To build your own module, create a folder inside of the modules directory with the name of the module. Typically, a module will have three files: __init__py, your_module-s_name.py, your_module-s_name_config.py. The __init__.py file contains methods that are used to determine the run priority or if they will appear on website’s main menu. For example, if it is an active module that will appear on the website's menu, be sure to include get_menu(), get_priority(), and run_module() in the __init__.py file (see the following code snippet for an example). The module can be added to the website's menu as a single link to the main module page and/or can include links to subpages in a hoverable dropdown menu. If the module is an active or an optional supportive one, add the name to the argument list (module_choices), found in the update-attack.py script.

from . import your_module-s_name
from . import your_module-s_name_config

def get_priority():
    return your_module-s_name_config.priority

def get_menu():
    return {
        "display_name": "Name that will be displayed in the navigation menu"
        "module_name": "Your module's name", 
        "url": "/your_module-s_name/", 
        "external_link": False,
        "priority": your_module-s_name_config.priority,
        "children": [
            {
                "display_name": "Module sub-menu page",
                "url": "/your_module-s_name/subpage",
                "external_link": False,
                "children": []
            },
            ...
            {
                "display_name": "Module sub-menu external page",
                "url": "https://attack.mitre.org",
                "external_link": True,
                "children": []            
            }
        ]
    }

def run_module():
    return (your_module-s_name.generate_your_module-s_name(), your_module-s_name_config.module_name)

Every module has a given priority number. This number is used to determine the order on which the modules are ran. The build script will run the modules in an ascending priority order (lowest priority number will run first). The priority inside of the get_menu() will determine the website's main menu order from left to right; module with the lowest priority number will be on the left.

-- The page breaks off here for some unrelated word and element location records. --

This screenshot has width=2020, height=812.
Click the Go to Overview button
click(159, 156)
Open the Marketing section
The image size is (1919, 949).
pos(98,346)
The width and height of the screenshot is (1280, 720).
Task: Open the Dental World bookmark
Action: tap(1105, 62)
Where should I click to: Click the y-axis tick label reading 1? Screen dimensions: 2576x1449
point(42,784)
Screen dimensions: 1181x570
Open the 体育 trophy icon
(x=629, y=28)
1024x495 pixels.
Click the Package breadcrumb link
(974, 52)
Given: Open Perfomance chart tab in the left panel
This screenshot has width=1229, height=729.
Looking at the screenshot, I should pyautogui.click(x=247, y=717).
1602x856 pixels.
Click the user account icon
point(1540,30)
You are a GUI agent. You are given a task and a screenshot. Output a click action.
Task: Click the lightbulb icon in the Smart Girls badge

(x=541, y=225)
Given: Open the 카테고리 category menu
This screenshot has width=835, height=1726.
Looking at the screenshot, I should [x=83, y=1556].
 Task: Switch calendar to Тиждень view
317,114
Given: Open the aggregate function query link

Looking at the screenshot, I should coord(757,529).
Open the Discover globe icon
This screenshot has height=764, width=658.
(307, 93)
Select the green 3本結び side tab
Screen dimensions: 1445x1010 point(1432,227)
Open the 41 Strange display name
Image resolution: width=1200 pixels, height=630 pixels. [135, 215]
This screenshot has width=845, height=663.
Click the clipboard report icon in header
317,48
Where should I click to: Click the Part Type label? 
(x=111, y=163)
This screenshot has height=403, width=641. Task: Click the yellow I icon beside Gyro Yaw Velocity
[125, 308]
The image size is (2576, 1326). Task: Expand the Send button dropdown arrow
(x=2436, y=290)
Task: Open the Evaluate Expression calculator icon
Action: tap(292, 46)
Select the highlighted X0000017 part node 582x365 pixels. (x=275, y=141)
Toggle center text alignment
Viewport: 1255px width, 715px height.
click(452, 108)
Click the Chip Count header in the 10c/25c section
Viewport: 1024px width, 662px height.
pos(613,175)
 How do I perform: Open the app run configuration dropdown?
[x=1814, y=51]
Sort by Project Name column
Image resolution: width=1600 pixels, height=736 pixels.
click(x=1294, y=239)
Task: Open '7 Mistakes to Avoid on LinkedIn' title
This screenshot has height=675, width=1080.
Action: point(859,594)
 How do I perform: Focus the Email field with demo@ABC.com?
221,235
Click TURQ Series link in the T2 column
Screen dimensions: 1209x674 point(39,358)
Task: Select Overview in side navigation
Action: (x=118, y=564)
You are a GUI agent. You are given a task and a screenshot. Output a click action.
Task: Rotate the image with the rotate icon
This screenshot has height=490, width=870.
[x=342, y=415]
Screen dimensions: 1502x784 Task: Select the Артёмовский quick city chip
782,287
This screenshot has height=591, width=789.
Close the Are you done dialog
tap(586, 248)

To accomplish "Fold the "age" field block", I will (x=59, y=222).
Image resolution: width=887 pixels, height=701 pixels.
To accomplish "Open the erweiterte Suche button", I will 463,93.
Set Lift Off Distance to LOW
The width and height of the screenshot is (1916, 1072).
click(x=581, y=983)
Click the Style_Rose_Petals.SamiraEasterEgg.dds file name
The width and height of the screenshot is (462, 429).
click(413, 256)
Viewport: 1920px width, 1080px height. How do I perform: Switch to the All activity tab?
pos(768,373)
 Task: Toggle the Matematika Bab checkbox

your_module-s_name_config.py typically contains variables or string templates that are shared throughout the module. your_module-s_name.py contains the methods that generate markdown files or are used to help other modules.

Jinja templates that are only used by the module should be stored in the module under a folder named templates, and then moved to the general templates folder. This will help reduce the clutter of unused templates.

Additionally, redirections made by the module should also be stored inside of the module. Take a look at the available modules for reference (the techniques module is a good one).